_REQUIREMENT_: Please reproduce the data from the line containing "Where should I click to: Open" through the line containing "Click 'HR Records-employeeinfo", swapping "Search mode switch" for "Search mode slider" and keeping everything else identical.

_RECORD SET_:
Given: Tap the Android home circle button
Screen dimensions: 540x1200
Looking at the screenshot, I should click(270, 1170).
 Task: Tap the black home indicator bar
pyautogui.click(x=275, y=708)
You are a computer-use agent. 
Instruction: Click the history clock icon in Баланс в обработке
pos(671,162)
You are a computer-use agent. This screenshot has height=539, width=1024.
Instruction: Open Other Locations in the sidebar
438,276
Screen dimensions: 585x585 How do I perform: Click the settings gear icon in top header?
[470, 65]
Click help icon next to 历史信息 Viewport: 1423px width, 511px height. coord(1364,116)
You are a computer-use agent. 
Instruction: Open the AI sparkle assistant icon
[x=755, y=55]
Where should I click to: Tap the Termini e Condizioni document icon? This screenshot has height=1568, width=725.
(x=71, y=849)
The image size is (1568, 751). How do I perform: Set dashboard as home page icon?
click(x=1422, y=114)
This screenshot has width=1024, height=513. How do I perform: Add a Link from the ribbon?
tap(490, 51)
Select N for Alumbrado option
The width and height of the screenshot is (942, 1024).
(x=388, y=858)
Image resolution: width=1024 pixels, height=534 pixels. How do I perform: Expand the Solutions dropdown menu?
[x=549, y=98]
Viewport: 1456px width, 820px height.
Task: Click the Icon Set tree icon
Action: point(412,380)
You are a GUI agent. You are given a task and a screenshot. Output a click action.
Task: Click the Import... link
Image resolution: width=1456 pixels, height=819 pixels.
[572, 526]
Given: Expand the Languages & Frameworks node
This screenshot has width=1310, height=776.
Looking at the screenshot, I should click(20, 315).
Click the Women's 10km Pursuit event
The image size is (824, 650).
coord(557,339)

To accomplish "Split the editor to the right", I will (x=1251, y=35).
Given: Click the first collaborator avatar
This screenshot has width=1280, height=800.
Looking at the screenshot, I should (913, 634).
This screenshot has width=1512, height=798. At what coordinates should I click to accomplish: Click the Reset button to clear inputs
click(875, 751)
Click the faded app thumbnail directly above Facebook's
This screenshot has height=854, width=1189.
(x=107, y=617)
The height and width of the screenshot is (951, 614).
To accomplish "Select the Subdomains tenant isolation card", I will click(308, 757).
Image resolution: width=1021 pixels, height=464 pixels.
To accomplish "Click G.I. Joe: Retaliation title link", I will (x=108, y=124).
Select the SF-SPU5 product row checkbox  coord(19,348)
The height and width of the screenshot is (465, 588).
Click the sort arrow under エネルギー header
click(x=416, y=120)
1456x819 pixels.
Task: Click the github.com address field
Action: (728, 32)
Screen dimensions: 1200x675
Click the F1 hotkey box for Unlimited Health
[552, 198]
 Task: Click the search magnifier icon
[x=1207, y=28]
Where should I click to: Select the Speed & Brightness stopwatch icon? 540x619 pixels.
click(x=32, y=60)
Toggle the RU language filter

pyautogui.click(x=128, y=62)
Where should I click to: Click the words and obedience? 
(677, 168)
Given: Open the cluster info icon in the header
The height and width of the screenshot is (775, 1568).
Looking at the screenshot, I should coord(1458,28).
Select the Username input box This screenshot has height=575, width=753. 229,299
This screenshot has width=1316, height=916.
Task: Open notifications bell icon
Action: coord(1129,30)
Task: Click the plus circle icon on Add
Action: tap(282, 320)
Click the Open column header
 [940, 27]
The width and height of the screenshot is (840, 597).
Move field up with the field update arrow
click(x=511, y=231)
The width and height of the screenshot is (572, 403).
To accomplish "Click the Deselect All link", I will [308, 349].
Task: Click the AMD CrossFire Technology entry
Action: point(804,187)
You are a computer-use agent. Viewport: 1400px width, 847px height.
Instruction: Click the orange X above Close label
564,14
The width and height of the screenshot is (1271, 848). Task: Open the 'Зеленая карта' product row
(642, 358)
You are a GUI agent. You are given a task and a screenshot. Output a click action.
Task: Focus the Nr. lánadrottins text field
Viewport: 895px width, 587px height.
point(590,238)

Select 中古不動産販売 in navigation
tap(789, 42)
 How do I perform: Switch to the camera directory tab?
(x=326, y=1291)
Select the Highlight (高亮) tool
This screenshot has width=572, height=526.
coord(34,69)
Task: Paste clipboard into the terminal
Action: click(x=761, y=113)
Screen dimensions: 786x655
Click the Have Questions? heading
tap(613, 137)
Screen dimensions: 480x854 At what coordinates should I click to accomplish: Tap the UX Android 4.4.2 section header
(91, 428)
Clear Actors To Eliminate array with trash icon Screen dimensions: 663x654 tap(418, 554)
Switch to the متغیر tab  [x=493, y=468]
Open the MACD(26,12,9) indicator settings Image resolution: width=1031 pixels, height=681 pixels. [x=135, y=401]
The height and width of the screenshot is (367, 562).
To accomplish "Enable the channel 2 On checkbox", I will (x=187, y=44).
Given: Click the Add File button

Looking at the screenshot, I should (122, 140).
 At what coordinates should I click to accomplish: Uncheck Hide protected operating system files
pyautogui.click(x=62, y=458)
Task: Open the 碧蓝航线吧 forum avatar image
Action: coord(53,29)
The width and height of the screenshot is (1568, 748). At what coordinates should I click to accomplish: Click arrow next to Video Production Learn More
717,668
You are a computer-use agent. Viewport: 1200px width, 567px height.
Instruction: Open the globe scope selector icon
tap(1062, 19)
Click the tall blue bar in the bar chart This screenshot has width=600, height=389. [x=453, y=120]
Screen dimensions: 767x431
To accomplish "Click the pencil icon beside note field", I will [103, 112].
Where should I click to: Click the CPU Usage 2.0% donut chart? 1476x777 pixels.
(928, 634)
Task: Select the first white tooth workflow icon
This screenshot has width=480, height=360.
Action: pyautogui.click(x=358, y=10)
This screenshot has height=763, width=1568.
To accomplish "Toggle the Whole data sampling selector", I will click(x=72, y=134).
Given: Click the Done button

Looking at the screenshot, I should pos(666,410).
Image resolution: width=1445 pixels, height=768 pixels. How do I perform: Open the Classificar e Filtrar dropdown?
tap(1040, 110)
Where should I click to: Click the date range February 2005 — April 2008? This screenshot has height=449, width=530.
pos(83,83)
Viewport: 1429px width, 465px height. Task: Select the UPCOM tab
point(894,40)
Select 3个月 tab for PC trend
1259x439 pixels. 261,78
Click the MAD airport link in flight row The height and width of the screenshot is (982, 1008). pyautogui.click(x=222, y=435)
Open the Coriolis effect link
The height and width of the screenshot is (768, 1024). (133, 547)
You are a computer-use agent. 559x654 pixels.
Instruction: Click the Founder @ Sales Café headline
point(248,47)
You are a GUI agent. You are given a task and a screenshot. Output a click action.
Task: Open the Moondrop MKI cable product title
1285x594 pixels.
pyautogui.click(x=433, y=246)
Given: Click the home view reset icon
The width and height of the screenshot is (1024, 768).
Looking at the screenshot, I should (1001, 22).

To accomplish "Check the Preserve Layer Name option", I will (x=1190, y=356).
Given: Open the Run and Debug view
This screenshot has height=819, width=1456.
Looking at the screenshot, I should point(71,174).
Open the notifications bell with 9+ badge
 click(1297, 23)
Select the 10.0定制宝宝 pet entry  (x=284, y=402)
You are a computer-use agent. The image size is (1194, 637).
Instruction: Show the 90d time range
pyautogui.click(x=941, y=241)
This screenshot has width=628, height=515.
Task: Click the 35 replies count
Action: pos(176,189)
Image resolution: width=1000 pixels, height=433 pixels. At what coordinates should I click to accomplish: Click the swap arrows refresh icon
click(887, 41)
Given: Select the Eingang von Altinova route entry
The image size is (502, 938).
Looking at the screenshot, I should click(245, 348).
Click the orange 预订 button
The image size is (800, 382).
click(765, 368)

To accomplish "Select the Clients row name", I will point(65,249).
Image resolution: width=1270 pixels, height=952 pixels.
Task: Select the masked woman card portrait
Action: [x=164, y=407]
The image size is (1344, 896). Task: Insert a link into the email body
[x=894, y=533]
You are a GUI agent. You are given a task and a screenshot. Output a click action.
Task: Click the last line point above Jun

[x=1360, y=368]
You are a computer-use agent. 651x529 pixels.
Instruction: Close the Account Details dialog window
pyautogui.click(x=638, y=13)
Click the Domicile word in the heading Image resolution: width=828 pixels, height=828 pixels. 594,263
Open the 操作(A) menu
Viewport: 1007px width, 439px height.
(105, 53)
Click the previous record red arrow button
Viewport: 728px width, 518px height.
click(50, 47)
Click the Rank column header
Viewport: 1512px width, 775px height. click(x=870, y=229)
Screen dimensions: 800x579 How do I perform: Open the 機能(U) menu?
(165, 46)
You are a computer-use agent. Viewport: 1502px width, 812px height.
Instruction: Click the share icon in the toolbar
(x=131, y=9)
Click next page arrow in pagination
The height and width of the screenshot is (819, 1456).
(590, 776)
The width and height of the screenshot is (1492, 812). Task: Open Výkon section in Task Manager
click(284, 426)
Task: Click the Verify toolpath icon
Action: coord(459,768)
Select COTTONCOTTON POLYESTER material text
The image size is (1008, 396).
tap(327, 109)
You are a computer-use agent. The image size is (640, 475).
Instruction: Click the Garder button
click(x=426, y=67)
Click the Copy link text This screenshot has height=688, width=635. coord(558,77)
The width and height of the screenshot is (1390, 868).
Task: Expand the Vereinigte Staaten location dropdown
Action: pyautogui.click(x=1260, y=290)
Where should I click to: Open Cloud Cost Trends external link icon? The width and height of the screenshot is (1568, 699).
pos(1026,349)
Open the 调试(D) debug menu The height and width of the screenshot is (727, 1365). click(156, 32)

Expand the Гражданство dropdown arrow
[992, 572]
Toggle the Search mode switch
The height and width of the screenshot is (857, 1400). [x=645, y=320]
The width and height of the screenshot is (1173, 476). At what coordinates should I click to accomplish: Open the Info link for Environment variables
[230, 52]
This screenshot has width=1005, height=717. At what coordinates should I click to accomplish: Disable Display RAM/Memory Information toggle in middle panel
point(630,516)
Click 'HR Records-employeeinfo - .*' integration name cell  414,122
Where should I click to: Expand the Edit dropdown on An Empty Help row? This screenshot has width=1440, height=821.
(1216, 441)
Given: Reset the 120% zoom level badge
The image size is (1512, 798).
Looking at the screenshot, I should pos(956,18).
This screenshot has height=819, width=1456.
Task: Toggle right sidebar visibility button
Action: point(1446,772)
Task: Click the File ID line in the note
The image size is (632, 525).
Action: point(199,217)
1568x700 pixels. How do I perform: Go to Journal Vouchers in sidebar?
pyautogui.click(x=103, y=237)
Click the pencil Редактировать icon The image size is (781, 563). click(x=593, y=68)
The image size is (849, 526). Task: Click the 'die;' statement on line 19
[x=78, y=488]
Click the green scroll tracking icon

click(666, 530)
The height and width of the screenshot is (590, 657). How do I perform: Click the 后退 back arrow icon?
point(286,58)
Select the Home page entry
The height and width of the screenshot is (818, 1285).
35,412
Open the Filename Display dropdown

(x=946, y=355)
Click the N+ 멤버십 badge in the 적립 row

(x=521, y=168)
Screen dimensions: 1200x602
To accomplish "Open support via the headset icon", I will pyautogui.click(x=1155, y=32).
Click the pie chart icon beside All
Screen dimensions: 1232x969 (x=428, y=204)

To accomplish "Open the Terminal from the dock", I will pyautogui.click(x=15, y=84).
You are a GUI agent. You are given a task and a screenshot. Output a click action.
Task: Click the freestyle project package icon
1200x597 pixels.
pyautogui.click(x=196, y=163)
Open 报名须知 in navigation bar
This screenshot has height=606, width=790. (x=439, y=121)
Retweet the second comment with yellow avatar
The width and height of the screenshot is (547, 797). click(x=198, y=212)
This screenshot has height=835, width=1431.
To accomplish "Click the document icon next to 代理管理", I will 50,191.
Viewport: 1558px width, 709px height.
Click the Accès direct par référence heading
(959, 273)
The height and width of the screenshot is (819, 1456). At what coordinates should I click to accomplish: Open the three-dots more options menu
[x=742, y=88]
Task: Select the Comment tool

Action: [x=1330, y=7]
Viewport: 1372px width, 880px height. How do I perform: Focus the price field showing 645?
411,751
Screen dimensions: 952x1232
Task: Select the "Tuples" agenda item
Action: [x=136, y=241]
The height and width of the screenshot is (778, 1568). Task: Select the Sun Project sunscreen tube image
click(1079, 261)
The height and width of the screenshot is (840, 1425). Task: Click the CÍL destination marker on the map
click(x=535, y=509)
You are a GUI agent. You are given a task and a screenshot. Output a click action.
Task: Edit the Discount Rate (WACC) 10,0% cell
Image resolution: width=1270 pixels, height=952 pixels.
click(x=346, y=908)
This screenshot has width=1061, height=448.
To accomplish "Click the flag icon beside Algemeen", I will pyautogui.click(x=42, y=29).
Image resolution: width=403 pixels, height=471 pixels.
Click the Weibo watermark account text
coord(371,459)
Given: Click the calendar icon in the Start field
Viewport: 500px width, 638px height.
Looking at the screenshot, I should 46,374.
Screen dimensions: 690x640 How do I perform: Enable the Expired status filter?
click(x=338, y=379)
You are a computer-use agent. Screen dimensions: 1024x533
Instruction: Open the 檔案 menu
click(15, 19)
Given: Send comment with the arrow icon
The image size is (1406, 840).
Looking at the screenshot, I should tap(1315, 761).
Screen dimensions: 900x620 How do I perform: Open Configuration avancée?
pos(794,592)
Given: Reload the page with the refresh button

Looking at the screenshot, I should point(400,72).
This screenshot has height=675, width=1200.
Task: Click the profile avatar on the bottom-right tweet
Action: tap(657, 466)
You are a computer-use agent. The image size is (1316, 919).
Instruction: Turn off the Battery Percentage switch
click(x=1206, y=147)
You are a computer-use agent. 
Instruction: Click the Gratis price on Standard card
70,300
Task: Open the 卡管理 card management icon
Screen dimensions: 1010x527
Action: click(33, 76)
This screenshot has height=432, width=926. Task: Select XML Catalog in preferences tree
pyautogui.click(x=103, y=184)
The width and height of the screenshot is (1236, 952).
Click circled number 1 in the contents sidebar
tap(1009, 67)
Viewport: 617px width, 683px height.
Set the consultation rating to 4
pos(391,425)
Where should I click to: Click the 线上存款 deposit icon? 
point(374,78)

_WRITTEN RESPONSE_:
Where should I click to: Open Cloud Cost Trends external link icon? The width and height of the screenshot is (1568, 699).
pos(1026,349)
Open the 调试(D) debug menu The height and width of the screenshot is (727, 1365). click(156, 32)

Expand the Гражданство dropdown arrow
[992, 572]
Toggle the Search mode slider
The height and width of the screenshot is (857, 1400). [x=645, y=320]
The width and height of the screenshot is (1173, 476). At what coordinates should I click to accomplish: Open the Info link for Environment variables
[230, 52]
This screenshot has width=1005, height=717. At what coordinates should I click to accomplish: Disable Display RAM/Memory Information toggle in middle panel
point(630,516)
Click 'HR Records-employeeinfo - .*' integration name cell  414,122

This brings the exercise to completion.